** BEGIN Selected extract **
I have not had this experience yet, a lot of my experiences have truthfully been largely linked to being a woman director.

3. As a creator of color, what is the industry problem that you most want to see solved, and why?

I’d like to see more people of colour behind the scenes, period. Not just the usual ones we talk about, like producers, writers and directors. We need POC in all departments, from casting directors, to line producers, to wardrobe, to PR reps. All of this makes a difference in what kind of story and perspective is revealed on screen. The more I work in the industry, the more this becomes evident to me.


(Michele Austin Rodriguez) #8

Based on your experiences, what is the biggest challenge that people of color face when trying to get a creative project off the ground? What’s an example of how this has played out in a project that you worked on?
A lot of the time it’s as simple as getting seen. As a woman in the industry too (though that’s a separate discussion for another panel) it’s especially challenging and frankly discouraging that I know I won’t be taken as seriously as my white male counterparts in most cases because I’m not only a woman, but Latinx as well.
It’s become a thing where I make a point to work on teams that make a conscious effort to work towards a more diverse set, from both a gender perspective and a POC perspective.

What’s an experience that’s made you feel singled out as a creator or producer of color (good, bad, or WTF)?
** END Selected extract **
** BEGIN Input records **
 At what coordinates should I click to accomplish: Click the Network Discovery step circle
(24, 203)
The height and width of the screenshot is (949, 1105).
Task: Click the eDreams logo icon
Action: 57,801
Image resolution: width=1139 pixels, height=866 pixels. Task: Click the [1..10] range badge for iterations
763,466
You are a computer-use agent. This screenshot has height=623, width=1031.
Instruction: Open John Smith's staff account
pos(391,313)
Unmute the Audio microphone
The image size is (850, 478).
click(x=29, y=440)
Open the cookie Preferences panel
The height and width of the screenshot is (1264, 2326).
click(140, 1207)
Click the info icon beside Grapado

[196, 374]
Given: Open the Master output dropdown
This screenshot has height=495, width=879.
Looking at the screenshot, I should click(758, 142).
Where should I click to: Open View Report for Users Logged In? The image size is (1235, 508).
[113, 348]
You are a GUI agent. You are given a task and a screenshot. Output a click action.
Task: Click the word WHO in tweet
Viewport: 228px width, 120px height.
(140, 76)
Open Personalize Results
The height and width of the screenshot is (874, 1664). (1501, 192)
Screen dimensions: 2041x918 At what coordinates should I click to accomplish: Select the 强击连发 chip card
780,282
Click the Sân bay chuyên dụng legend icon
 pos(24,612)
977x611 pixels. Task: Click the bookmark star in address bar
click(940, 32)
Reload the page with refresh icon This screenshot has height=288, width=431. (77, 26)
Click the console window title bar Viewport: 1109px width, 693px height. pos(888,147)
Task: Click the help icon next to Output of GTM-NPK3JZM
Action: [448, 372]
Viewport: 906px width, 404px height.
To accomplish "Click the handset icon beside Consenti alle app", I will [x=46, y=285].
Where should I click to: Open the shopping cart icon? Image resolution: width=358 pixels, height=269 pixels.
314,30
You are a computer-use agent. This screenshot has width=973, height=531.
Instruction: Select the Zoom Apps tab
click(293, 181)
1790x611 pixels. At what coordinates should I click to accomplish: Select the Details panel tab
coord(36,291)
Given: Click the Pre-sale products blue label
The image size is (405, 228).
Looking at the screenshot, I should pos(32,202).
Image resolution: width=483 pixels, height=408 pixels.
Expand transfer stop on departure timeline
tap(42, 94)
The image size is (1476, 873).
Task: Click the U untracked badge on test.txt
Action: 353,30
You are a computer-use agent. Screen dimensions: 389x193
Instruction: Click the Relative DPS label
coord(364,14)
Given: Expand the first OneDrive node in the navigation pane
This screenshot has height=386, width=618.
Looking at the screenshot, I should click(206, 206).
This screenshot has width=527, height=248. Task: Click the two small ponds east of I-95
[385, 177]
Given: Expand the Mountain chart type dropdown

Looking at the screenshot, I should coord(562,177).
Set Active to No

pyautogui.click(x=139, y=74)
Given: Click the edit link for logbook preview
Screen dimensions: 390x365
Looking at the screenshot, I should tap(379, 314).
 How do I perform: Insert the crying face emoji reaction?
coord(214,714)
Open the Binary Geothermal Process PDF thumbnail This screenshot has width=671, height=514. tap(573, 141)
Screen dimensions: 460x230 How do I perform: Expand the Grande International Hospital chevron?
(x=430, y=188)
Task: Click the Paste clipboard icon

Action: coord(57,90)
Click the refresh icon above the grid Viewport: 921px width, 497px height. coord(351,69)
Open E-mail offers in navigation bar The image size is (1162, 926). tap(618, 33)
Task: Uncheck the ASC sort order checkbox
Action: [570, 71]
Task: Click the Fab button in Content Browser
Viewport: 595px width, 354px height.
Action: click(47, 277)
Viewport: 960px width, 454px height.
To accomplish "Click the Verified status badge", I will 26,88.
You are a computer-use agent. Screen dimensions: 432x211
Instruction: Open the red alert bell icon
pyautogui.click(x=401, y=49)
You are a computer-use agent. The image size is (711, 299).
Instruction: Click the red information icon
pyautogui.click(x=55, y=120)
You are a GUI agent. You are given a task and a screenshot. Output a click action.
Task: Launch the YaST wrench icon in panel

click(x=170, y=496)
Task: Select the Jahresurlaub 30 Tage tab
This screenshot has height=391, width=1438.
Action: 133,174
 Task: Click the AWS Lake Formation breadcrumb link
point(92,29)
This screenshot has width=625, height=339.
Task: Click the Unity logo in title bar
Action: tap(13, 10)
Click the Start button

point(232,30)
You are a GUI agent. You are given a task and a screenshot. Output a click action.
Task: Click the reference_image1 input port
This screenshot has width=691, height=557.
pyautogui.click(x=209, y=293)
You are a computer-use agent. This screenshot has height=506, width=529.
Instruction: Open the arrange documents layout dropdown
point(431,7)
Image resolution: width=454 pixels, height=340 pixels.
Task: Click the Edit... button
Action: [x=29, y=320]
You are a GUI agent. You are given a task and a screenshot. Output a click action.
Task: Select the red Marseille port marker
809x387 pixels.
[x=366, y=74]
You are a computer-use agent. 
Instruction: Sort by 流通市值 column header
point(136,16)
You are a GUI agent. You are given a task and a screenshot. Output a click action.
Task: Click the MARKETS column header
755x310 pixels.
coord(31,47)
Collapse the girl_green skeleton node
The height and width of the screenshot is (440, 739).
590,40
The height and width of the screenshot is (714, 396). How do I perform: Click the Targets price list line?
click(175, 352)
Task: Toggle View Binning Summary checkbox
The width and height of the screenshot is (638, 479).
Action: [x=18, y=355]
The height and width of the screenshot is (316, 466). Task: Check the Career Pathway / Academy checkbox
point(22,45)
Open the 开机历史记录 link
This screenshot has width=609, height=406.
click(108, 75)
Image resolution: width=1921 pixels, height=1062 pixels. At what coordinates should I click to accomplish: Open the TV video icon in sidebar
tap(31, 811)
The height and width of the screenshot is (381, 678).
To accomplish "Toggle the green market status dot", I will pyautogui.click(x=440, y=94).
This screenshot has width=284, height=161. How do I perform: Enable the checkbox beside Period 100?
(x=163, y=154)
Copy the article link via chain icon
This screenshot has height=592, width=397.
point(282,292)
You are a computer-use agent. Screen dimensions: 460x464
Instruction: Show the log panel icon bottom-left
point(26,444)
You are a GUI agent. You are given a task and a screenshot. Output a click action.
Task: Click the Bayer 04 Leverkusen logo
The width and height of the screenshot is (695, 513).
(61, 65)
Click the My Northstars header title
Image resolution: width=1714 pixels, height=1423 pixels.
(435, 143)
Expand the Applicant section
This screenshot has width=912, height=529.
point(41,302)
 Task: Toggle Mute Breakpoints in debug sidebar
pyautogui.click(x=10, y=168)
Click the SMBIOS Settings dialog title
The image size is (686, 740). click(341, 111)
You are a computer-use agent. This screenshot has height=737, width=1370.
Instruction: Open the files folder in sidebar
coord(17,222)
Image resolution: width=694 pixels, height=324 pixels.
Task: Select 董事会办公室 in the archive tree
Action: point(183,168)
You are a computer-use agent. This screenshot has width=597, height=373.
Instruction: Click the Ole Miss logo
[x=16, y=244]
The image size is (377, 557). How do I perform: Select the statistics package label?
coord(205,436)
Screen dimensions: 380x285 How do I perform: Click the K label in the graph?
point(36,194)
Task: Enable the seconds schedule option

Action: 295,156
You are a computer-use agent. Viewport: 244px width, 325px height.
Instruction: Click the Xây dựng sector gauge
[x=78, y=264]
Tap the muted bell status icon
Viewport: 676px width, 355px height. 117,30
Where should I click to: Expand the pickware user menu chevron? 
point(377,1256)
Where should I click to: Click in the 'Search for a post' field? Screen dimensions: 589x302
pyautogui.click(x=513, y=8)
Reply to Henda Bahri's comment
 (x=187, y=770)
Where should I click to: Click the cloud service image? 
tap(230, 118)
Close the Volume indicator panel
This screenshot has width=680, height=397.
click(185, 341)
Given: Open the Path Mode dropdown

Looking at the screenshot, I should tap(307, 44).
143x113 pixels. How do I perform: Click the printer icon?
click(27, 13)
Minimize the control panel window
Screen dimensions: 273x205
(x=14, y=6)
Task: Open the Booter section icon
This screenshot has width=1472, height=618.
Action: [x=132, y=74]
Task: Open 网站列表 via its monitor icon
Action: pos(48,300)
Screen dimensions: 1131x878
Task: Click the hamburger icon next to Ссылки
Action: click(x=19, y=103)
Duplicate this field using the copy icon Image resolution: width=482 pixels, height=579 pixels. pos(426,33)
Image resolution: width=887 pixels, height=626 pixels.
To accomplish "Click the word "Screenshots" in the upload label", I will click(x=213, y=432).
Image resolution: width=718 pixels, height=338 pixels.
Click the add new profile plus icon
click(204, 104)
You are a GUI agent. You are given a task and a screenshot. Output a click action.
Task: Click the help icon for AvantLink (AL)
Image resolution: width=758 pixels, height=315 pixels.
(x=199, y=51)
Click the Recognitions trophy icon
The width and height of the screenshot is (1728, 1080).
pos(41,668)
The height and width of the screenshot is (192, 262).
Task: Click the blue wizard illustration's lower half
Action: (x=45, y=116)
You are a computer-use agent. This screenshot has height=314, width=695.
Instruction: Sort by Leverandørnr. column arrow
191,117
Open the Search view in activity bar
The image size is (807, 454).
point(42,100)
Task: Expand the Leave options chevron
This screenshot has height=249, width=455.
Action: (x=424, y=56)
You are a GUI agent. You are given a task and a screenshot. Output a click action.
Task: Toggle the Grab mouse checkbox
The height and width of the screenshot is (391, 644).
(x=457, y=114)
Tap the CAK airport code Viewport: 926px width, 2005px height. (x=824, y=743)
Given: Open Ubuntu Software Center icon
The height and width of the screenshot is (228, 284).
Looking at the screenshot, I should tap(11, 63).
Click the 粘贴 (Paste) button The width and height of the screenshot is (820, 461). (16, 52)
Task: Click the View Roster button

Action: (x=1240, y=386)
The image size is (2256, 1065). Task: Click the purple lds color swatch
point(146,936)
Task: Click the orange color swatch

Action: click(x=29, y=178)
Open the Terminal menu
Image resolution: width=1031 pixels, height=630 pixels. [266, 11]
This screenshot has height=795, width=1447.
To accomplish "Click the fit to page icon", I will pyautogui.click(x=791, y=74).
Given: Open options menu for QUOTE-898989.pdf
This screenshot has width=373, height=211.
** END Input records **
◆ Task list:
(A) Condense the paragraph of the interview excerpt that begins "I'd like to see more people of colour behind the scenes" into a short bulleted list that keeps its main facts.
(B) Pull out every line of the rows that contains the word "help".

◆ Solved tasks:
(A)
- The speaker wants more people of color working behind the scenes, not only as producers, writers and directors.
- People of color are needed in every department, including casting, line producing, wardrobe and PR.
- This affects which stories and perspectives reach the screen.
- The speaker sees this more clearly the longer they work in the industry.

(B)
Task: Click the help icon next to Output of GTM-NPK3JZM
Task: Click the help icon for AvantLink (AL)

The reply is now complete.